His name is Shinichi Mochizuki, and depending on how fluent you are in the fringes of number theory, he's either a peerless mathematical visionary or a reclusive, inscrutable cryptologist. Maybe both.

A little over five years back, the celebrated Japanese mathematician unveiled a 500-page proof spread over four papers, which together purported to offer a revolutionary solution to what's called the abc conjecture – a gruelling math problem posed over 30 years ago.

There was only one problem. Nobody could understand what the heck Mochizuki was going on about.

The abc conjecture concerns the relationship between positive integers that satisfy the statement a + b = c, but which also allows a fourth variable, d, to represent the distinct prime factors of abc in certain specified circumstances.

The puzzle, which ties together elements of both number theory and arithmetic geometry, has never been conclusively solved by mathematicians.

Mochizuki's sprawling opus is thought to be the closest anyone has ever gotten to actually doing so – if only experts could wrap their head around what his proof actually means.
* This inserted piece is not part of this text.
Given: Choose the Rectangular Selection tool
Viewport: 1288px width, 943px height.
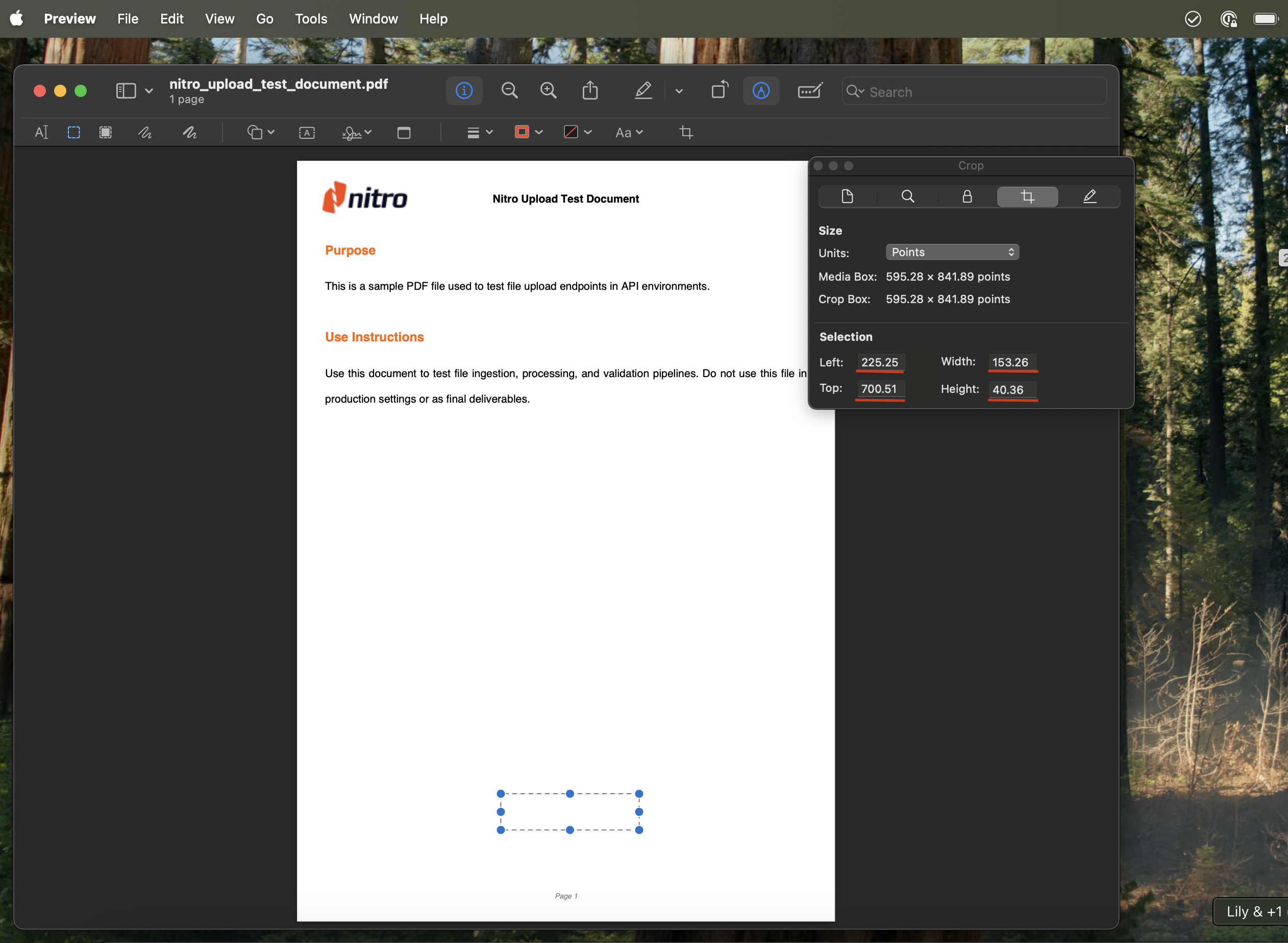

Mochizuki – who was once speculated to be another famous recluse, the fabled Bitcoin inventor, Satoshi Nakamoto – had crammed so much never-before-seen mathematical thinking into his 500-page argument that the world's math community didn't know what to make of it.
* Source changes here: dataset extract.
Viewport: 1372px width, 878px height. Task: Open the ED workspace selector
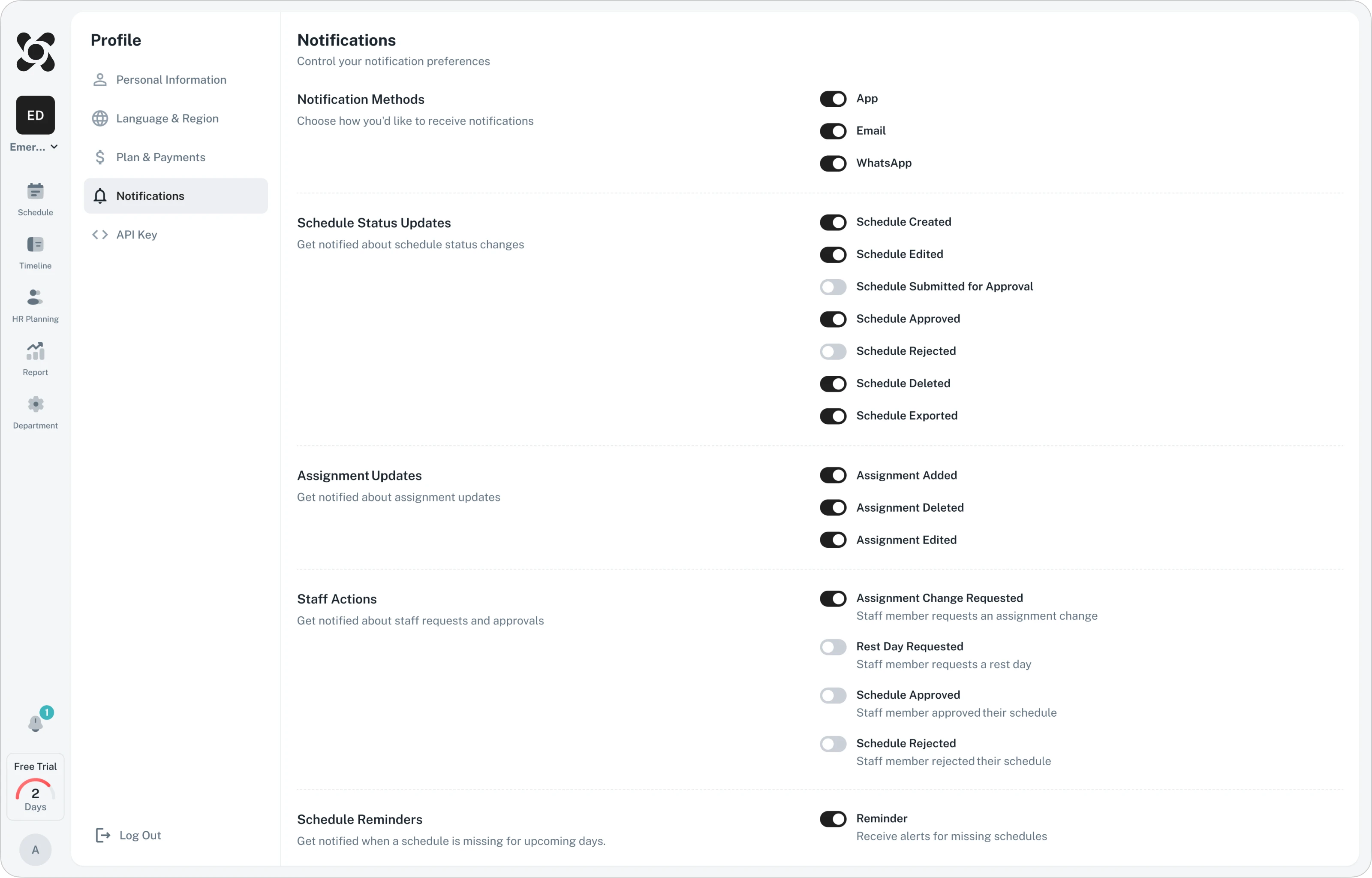(x=35, y=115)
The solution – which Mochizuki calls "Inter-universal Teichmuller Theory" – took the mathematician over 10 years working in isolation to come up with, and even though researchers have had access to it since 2012, many mathematicians say they're still years away from deciphering what the papers actually mean.

To help them along, a number of international meetings of mathematicians have been convened to help explain how Inter-universal Teichmuller Theory works to other mathematical experts, and one of Mochizuki's colleagues at Kyoto University produced a more easily digestible (300-page) summary of the parent work.

Despite these kinds of efforts, commentators admitted as recently as last year that it would still be years before an academic consensus could be formed on whether the labyrinthian nightmare of a paper could actually be verified.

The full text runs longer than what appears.